Congruences and Canonical Forms for a Positive Matrix: Application to the Schweinler-Wigner Extremum Principle

TL;DR

This paper demonstrates that positive definite matrices can be congruently transformed into diagonal forms using pseudo-orthogonal, pseudo-unitary, and symplectic matrices, extending the Schweinler-Wigner extremum principle to broader classes of bases.

Contribution

It provides a unified approach to congruence transformations for positive matrices and generalizes the Schweinler-Wigner orthogonalization method to pseudo-orthogonal and symplectic bases.

Findings

Matrices are congruent to diagonal forms via pseudo-orthogonal/unitary matrices.

Proof techniques can be adapted to Williamson's theorem for symplectic matrices.
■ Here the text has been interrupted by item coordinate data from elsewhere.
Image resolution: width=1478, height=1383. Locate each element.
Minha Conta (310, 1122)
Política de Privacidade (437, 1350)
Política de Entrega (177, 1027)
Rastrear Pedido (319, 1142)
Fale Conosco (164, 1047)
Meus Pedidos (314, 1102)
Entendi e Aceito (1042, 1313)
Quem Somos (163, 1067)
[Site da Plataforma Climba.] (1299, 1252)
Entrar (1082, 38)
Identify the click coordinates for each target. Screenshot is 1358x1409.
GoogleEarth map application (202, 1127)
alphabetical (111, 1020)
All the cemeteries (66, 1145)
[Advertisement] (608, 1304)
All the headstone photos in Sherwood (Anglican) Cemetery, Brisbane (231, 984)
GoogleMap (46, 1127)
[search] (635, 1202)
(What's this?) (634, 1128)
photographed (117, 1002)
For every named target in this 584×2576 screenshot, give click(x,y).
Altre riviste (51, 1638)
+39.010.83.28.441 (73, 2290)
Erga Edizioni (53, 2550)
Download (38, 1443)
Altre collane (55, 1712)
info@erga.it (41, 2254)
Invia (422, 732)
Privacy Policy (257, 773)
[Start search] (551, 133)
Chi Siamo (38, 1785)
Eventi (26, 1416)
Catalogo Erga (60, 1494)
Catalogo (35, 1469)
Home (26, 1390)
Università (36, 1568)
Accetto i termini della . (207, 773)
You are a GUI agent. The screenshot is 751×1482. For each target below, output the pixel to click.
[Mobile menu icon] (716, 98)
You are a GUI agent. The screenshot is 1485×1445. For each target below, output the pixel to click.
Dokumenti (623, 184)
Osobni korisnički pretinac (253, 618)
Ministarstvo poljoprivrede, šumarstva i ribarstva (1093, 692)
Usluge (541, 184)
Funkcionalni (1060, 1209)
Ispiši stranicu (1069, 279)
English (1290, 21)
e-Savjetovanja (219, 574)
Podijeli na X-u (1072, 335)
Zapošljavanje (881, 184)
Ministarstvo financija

Generalization of Schweinler-Wigner method for basis construction.

Abstract

It is shown that a $N\times N$ real symmetric [complex hermitian] positive definite matrix $V$ is congruent to a diagonal matrix modulo a pseudo-orthogonal [pseudo-unitary] matrix in $SO(m,n)$ [ $SU(m,n)$], for any choice of partition $N=m+n$. It is further shown that the method of proof in this context can easily be adapted to obtain a rather simple proof of Williamson's theorem which states that if $N$ is even then $V$ is congruent also to a diagonal matrix modulo a symplectic matrix in $Sp(N,{\cal R})$ [$Sp(N,{\cal C})$]. Applications of these results considered include a generalization of the Schweinler-Wigner method of `orthogonalization based on an extremum principle' to construct pseudo-orthogonal and symplectic bases from a given set of linearly independent vectors.